Eun Ho memegang erat tangan Dan Yi agar tak terlepas.
“Kau
sebenarnya cukup manis, Dan Yi... Dan cantik... Aku mencintaimu, Dan Yi” akui
Eun Ho blak-blakan lalu memberikan senyuman manisnya.
Dan Yi
menatap dalam Eun Ho langsung menyeruduk dengan kepalanya. Eun Ho melepaskan
tangan Dan Yi memegang wajahnya yang terasa sakit. Dan Yi memperingatkan Eun Ho
agar Berhenti berakting sambil mengeluh harus gunakan kekerasan untuk
menyadarkannya. Eun Ho pun kembali membaca.
Hae Rin
menikmati lukisan yang ada didepanya, wajahnya terlihat sendu. Seo Joon pun
melihat pameran lukisan sampai akhirnya sampai didepan lukisan dan tak sengaka
bertemu kembali dengan Hae Rin yang berdiri disampingnya.
“Kukira
kau ada kegiatan lain.” Ucap Hae Rin. Seo Joon pikir kalau Hae Rin seperti itu
karena sudah berkirim pesan.
“Kurasa
dia tak menjawab.” Kata Hae Rin. Seo Joon bertanya Kenapa datang sendirian. Hae
Rin mengaku ingin bertanya seperti itu juga. Lalu keduanya pun tertawa.
Dan Yi
mengambil tumpukan surat yang masuk, lalu memilah-milah surat untuk Tuan Kim,
Nyonya Go dan juga Eun Ho. Ia lalu tersadar sedang ada dikantor jadi harus
memanggil Tuan Cha. Ia melihat surat dengan tulisan tangan, untuk Pak Kang
Byung Jun.
“Apa Ini
dari penggemarnya?” pikir Dan Yi. Nyonya Seo datang menghampiri Dan Yi menyapa
sebagai teman yang sudah lama tak jumpa. Dan Yi pun menyapa Nyonya Seo dengan
sopan.
“Hei,
ayolah. Kita sudah memutuskan untuk berteman... Jangan seperti itu. Mari
berteman. Hei, apa kabarmu tadi?” kata Nyonya Seo mencoba ikut menari-nari
seperti yang dilakukan Dan Yi sebelumnya.
Keduanya
pun masuk lift sambil melompat-lompat,
Nyonya Seo tahu kalau Dan Yi
pasti sangat sibuk bertanya apakah sudah selesai mendigitalkan
manuskrip, Dan Yi mengaku sudah. Nyonya Seo pun mengajak Dan Yi untuk pergi ke
club lagi.
“Aku
sudah berlatih agar tak kalah dengan Macan Gangnam.” Kata Nyonya Seo penuh
semangat mengoyangkan kepala dan badanya. Dan Yi mencoba mengikutinya.

■ Tugas untuk Dikerjakan ■
1. Sebutkan semua tokoh dalam kutipan cerita yang namanya didahului sebutan "Tuan" atau "Nyonya".
2. Tuliskan ulang dengan tepat bagian kutipan cerita mulai dari "Eun Ho memegang" sampai dengan "memberikan senyuman manisnya.".
3. Menurut kutipan cerita, ke mana Nyonya Seo mengajak Dan Yi pergi lagi?
Daftar yang menyusul sama sekali tidak dipakai dalam pengerjaan tugas.

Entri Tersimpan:
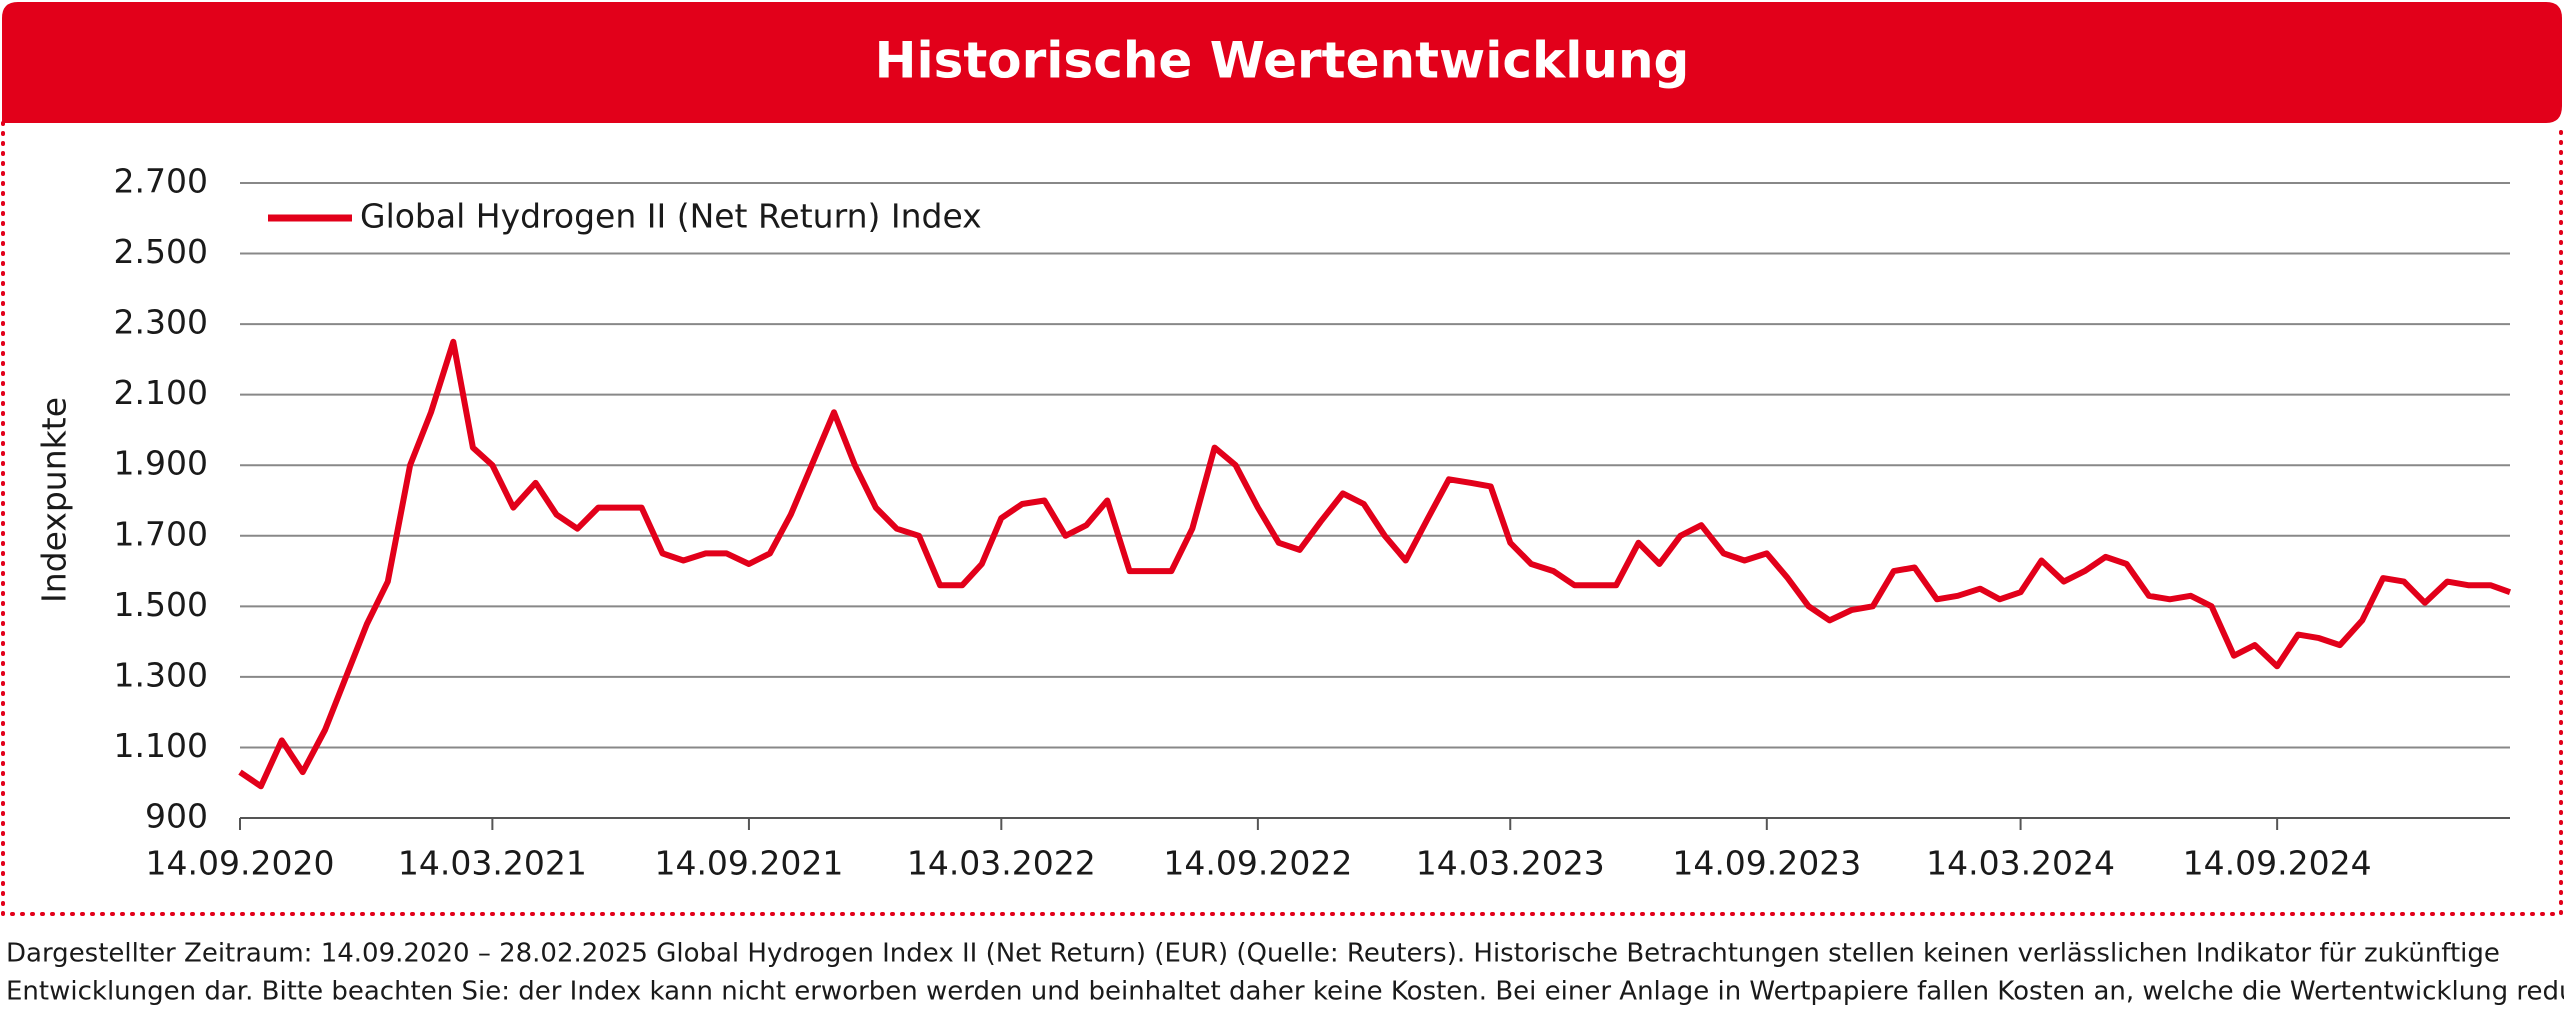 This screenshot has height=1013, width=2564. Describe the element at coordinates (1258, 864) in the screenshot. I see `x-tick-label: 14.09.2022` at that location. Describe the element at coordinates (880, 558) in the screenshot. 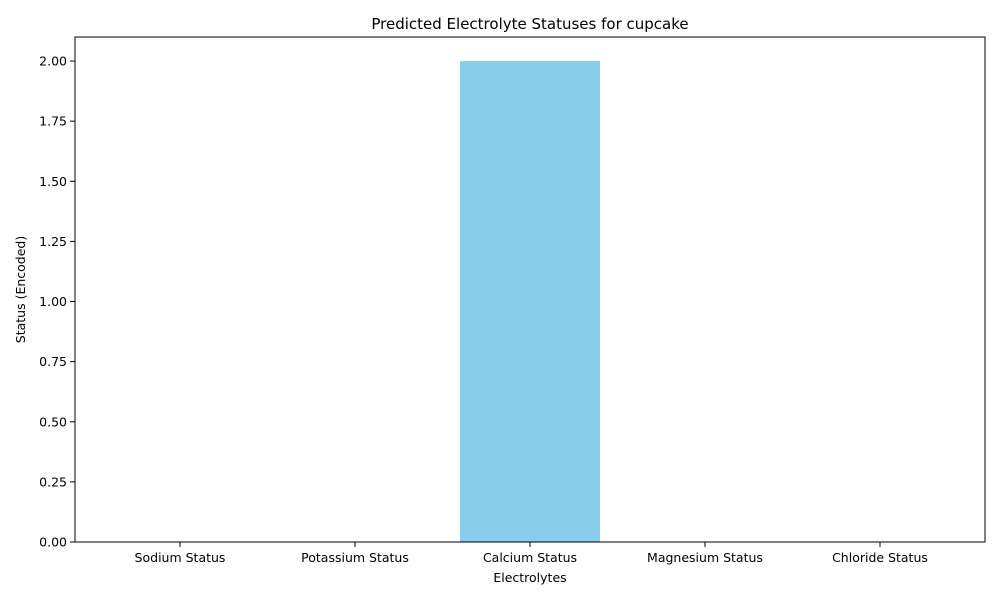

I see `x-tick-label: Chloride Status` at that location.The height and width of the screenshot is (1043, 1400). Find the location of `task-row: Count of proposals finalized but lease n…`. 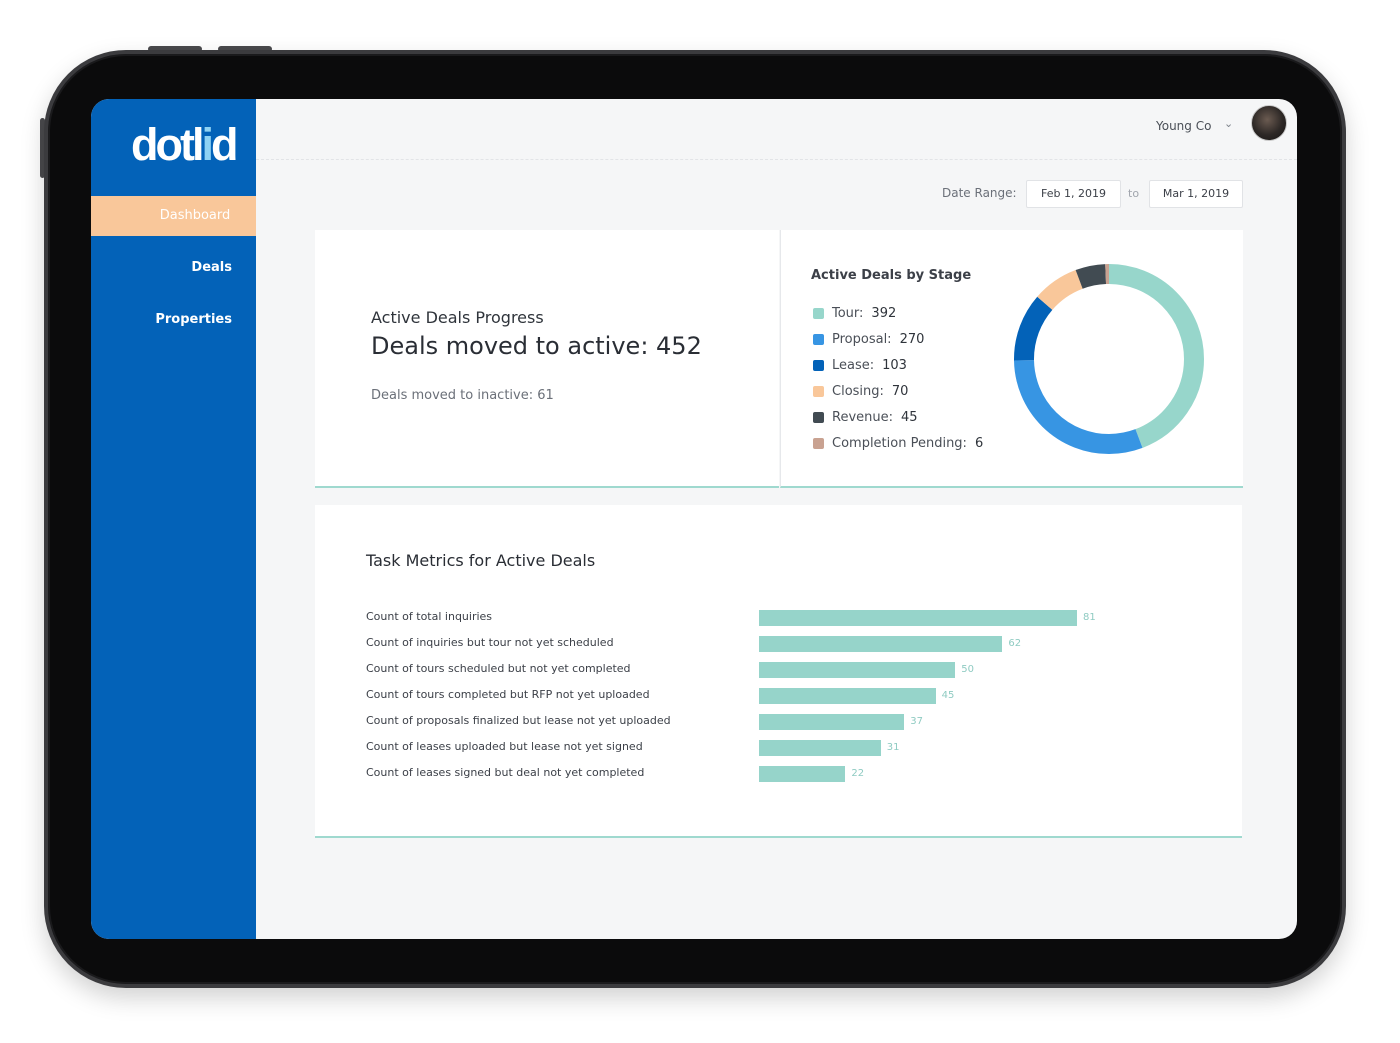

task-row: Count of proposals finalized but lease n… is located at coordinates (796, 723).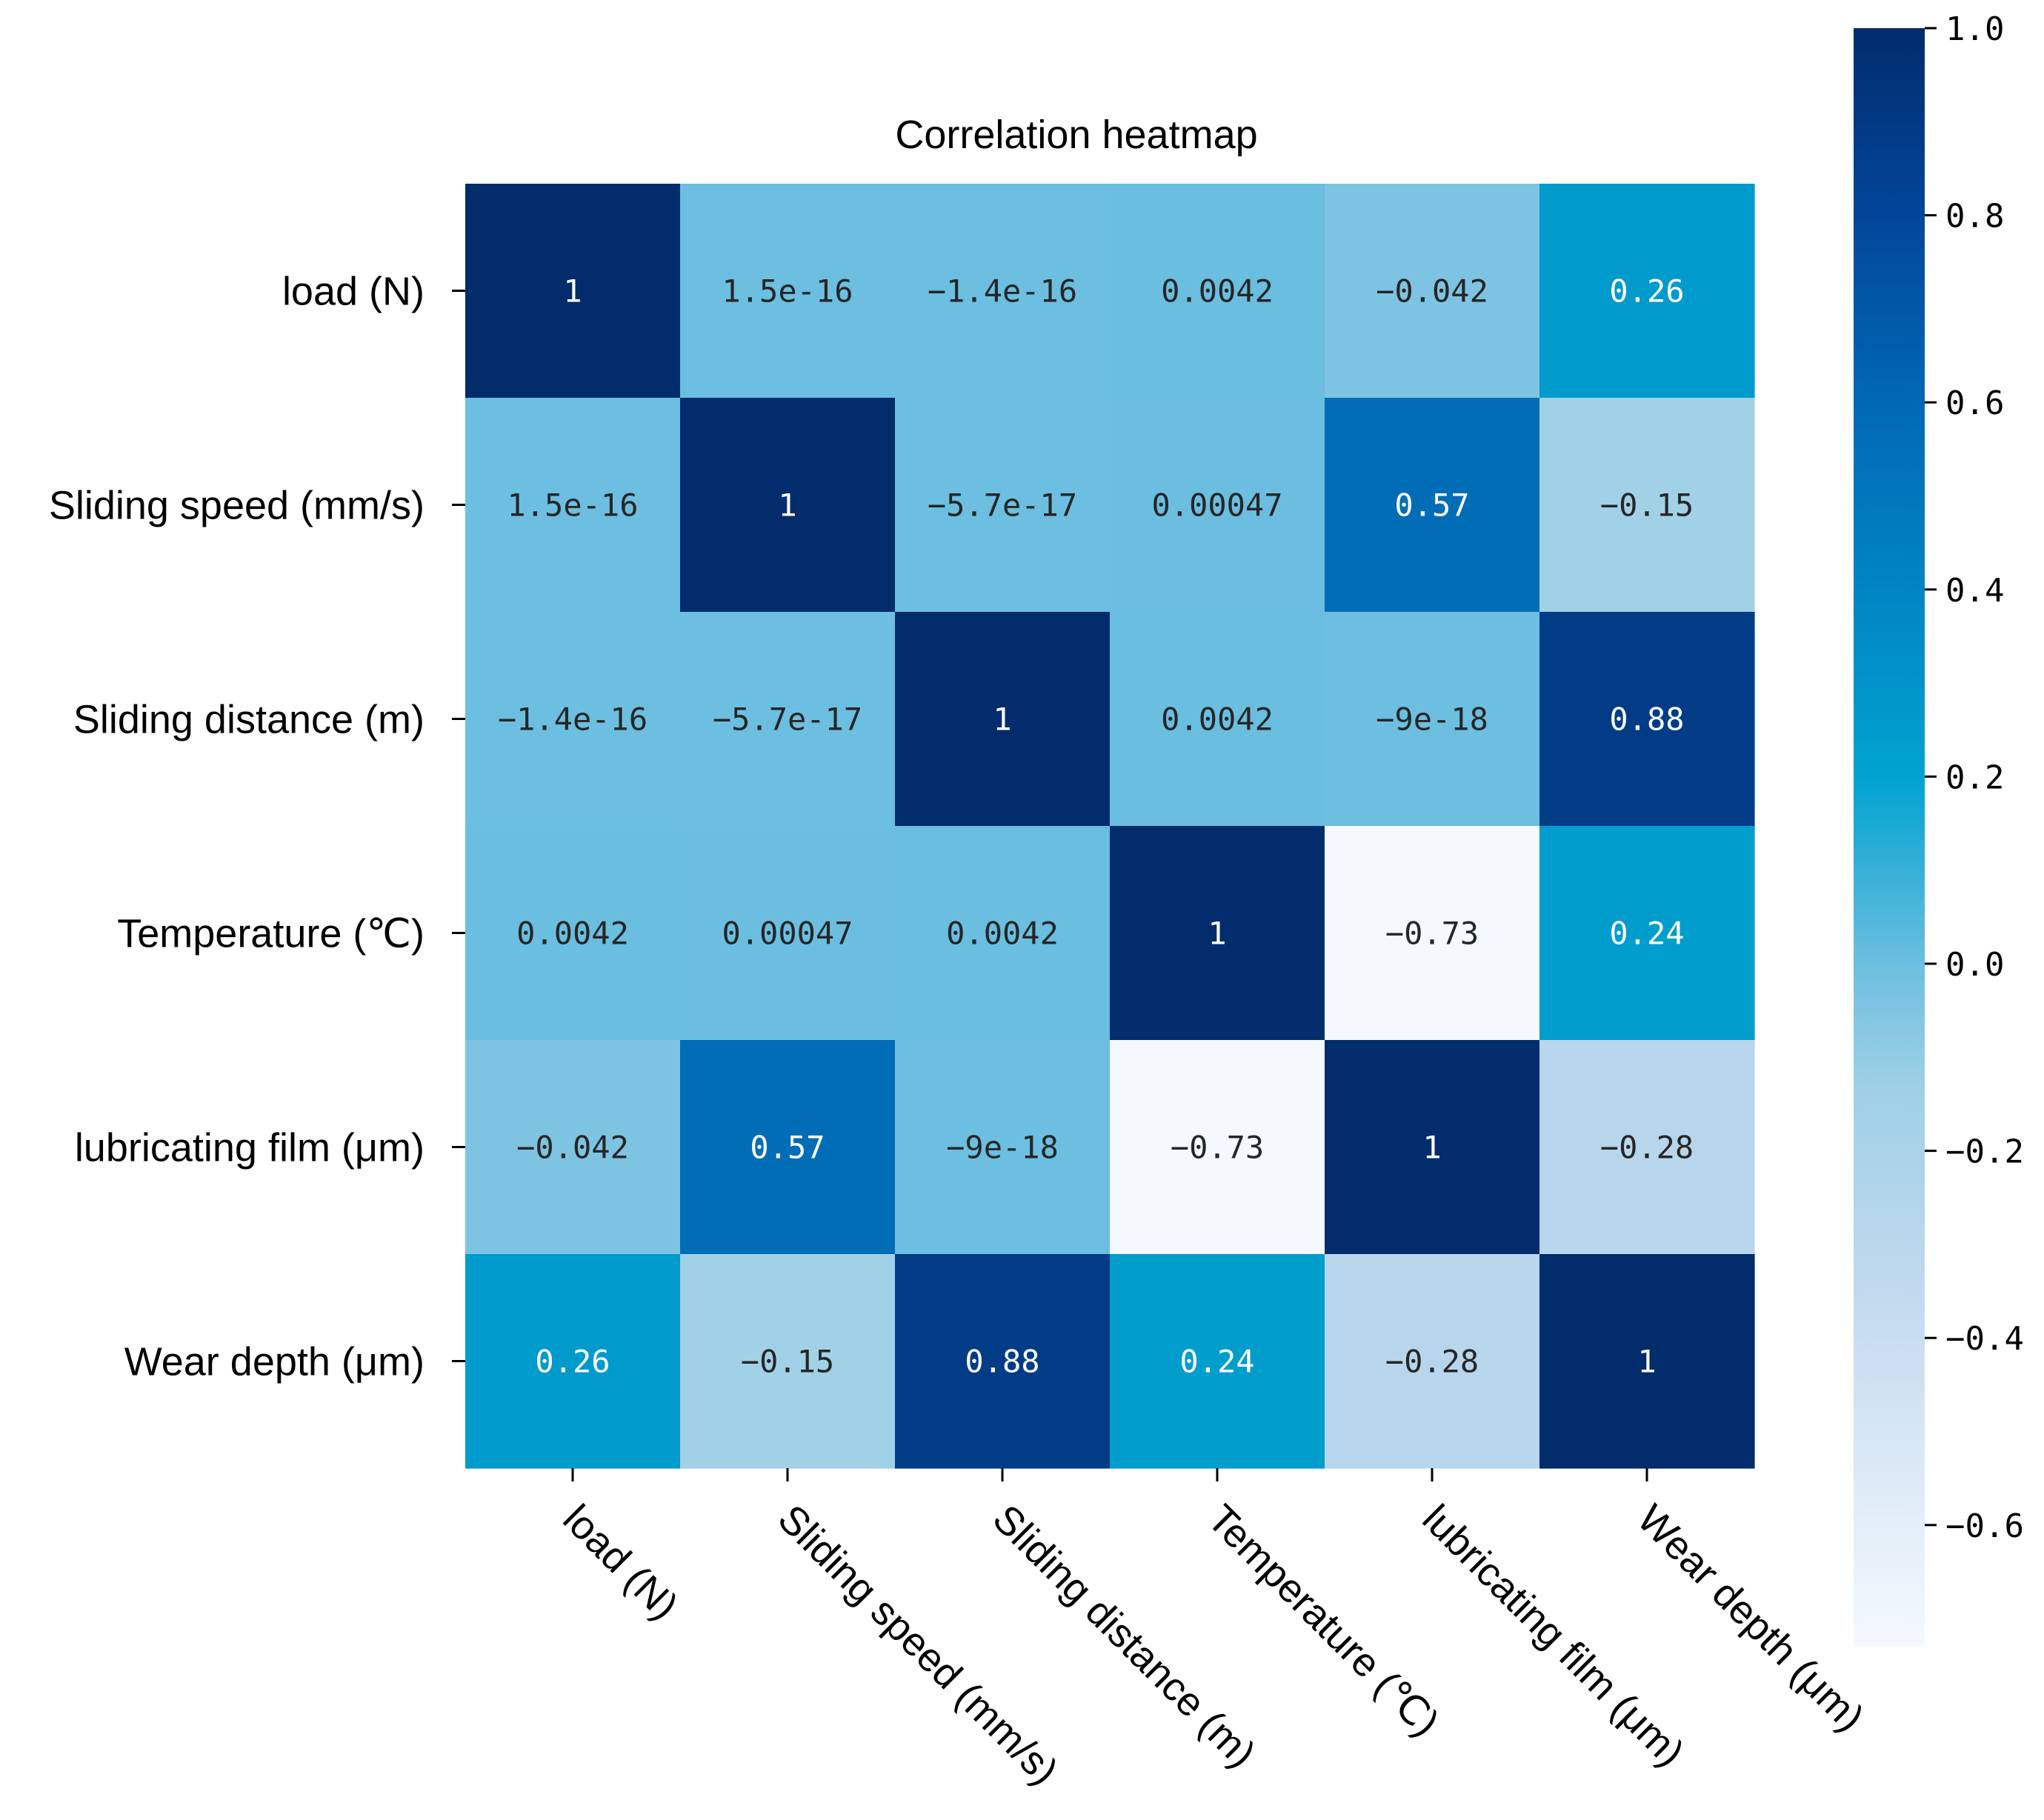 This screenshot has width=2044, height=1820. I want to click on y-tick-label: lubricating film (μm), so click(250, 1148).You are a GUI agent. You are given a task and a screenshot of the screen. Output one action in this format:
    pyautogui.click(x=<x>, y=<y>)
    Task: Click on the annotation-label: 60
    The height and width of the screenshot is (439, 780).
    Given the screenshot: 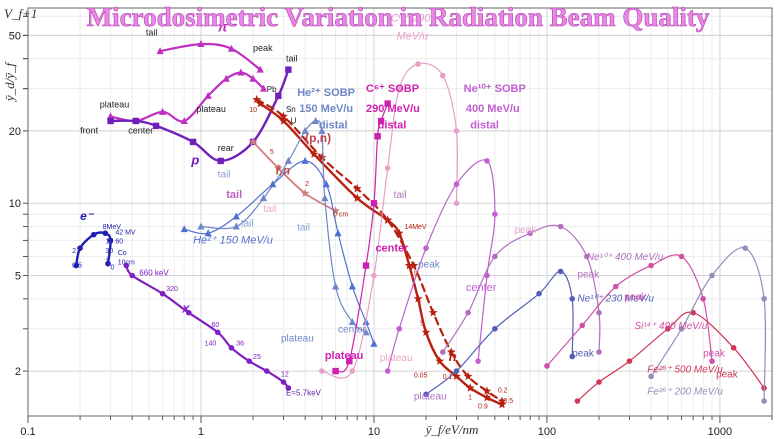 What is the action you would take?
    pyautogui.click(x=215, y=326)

■ Jawaban per Tugas ■
1. Tuan Kim, Nyonya Go, Tuan Cha, Nyonya Seo

2.
Eun Ho memegang erat tangan Dan Yi agar tak terlepas.
“Kau
sebenarnya cukup manis, Dan Yi... Dan cantik... Aku mencintaimu, Dan Yi” akui
Eun Ho blak-blakan lalu memberikan senyuman manisnya.

3. Nyonya Seo mengajak Dan Yi pergi ke club lagi.